--- ASSIGNMENT ---
Give back the entries below verbatim.

--- PROVIDED RECORDS ---

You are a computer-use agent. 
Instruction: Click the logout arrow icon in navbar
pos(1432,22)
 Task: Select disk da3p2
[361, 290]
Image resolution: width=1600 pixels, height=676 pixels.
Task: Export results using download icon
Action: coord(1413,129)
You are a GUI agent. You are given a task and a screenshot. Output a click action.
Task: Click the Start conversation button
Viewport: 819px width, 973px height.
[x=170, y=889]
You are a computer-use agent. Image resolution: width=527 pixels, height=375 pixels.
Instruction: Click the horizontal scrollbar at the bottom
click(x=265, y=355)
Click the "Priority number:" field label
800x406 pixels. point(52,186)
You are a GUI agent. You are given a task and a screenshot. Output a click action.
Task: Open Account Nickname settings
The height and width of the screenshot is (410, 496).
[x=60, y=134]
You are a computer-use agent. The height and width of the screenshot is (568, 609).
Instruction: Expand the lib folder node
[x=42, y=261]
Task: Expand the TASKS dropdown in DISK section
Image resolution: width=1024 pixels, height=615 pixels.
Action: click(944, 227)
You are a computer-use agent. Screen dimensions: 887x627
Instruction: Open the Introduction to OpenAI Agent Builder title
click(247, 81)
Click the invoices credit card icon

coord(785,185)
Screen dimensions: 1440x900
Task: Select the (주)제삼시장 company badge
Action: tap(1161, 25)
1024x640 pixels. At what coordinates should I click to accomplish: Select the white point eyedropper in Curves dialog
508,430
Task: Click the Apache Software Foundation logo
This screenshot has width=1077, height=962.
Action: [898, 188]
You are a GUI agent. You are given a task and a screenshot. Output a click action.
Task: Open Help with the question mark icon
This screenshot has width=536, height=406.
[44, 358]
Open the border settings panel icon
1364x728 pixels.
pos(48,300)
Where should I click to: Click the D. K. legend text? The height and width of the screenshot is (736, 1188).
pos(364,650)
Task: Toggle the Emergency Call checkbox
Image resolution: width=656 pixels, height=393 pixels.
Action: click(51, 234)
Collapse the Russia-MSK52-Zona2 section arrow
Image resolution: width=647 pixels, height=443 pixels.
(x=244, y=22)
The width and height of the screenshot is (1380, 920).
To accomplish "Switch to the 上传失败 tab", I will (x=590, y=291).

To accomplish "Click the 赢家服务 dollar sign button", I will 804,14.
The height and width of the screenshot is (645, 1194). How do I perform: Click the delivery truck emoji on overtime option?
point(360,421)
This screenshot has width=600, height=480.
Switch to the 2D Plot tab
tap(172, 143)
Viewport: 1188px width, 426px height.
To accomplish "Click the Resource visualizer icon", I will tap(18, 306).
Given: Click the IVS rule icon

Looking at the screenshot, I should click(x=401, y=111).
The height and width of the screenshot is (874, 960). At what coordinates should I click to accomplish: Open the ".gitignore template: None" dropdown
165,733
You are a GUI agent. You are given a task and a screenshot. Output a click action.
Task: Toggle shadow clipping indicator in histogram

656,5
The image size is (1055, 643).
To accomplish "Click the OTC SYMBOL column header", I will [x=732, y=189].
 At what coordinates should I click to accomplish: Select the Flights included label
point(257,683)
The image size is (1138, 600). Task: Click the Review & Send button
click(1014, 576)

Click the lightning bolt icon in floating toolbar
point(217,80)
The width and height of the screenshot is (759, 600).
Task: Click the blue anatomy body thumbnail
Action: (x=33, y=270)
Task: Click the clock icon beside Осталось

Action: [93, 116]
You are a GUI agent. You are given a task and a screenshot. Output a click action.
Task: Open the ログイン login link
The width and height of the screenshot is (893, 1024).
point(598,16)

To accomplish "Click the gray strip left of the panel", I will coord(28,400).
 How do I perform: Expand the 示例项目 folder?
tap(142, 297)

--- RESPONSE TO THE TASK ---
You are a computer-use agent. 
Instruction: Click the logout arrow icon in navbar
pos(1432,22)
 Task: Select disk da3p2
[361, 290]
Image resolution: width=1600 pixels, height=676 pixels.
Task: Export results using download icon
Action: coord(1413,129)
You are a GUI agent. You are given a task and a screenshot. Output a click action.
Task: Click the Start conversation button
Viewport: 819px width, 973px height.
[x=170, y=889]
You are a computer-use agent. Image resolution: width=527 pixels, height=375 pixels.
Instruction: Click the horizontal scrollbar at the bottom
click(x=265, y=355)
Click the "Priority number:" field label
800x406 pixels. point(52,186)
You are a GUI agent. You are given a task and a screenshot. Output a click action.
Task: Open Account Nickname settings
The height and width of the screenshot is (410, 496).
[x=60, y=134]
You are a computer-use agent. The height and width of the screenshot is (568, 609).
Instruction: Expand the lib folder node
[x=42, y=261]
Task: Expand the TASKS dropdown in DISK section
Image resolution: width=1024 pixels, height=615 pixels.
Action: click(944, 227)
You are a computer-use agent. Screen dimensions: 887x627
Instruction: Open the Introduction to OpenAI Agent Builder title
click(247, 81)
Click the invoices credit card icon

coord(785,185)
Screen dimensions: 1440x900
Task: Select the (주)제삼시장 company badge
Action: tap(1161, 25)
1024x640 pixels. At what coordinates should I click to accomplish: Select the white point eyedropper in Curves dialog
508,430
Task: Click the Apache Software Foundation logo
This screenshot has width=1077, height=962.
Action: [898, 188]
You are a GUI agent. You are given a task and a screenshot. Output a click action.
Task: Open Help with the question mark icon
This screenshot has width=536, height=406.
[44, 358]
Open the border settings panel icon
1364x728 pixels.
pos(48,300)
Where should I click to: Click the D. K. legend text? The height and width of the screenshot is (736, 1188).
pos(364,650)
Task: Toggle the Emergency Call checkbox
Image resolution: width=656 pixels, height=393 pixels.
Action: click(51, 234)
Collapse the Russia-MSK52-Zona2 section arrow
Image resolution: width=647 pixels, height=443 pixels.
(x=244, y=22)
The width and height of the screenshot is (1380, 920).
To accomplish "Switch to the 上传失败 tab", I will (x=590, y=291).

To accomplish "Click the 赢家服务 dollar sign button", I will 804,14.
The height and width of the screenshot is (645, 1194). How do I perform: Click the delivery truck emoji on overtime option?
point(360,421)
This screenshot has width=600, height=480.
Switch to the 2D Plot tab
tap(172, 143)
Viewport: 1188px width, 426px height.
To accomplish "Click the Resource visualizer icon", I will tap(18, 306).
Given: Click the IVS rule icon

Looking at the screenshot, I should click(x=401, y=111).
The height and width of the screenshot is (874, 960). At what coordinates should I click to accomplish: Open the ".gitignore template: None" dropdown
165,733
You are a GUI agent. You are given a task and a screenshot. Output a click action.
Task: Toggle shadow clipping indicator in histogram

656,5
The image size is (1055, 643).
To accomplish "Click the OTC SYMBOL column header", I will [x=732, y=189].
 At what coordinates should I click to accomplish: Select the Flights included label
point(257,683)
The image size is (1138, 600). Task: Click the Review & Send button
click(1014, 576)

Click the lightning bolt icon in floating toolbar
point(217,80)
The width and height of the screenshot is (759, 600).
Task: Click the blue anatomy body thumbnail
Action: (x=33, y=270)
Task: Click the clock icon beside Осталось

Action: [93, 116]
You are a GUI agent. You are given a task and a screenshot. Output a click action.
Task: Open the ログイン login link
The width and height of the screenshot is (893, 1024).
point(598,16)

To accomplish "Click the gray strip left of the panel", I will coord(28,400).
 How do I perform: Expand the 示例项目 folder?
tap(142, 297)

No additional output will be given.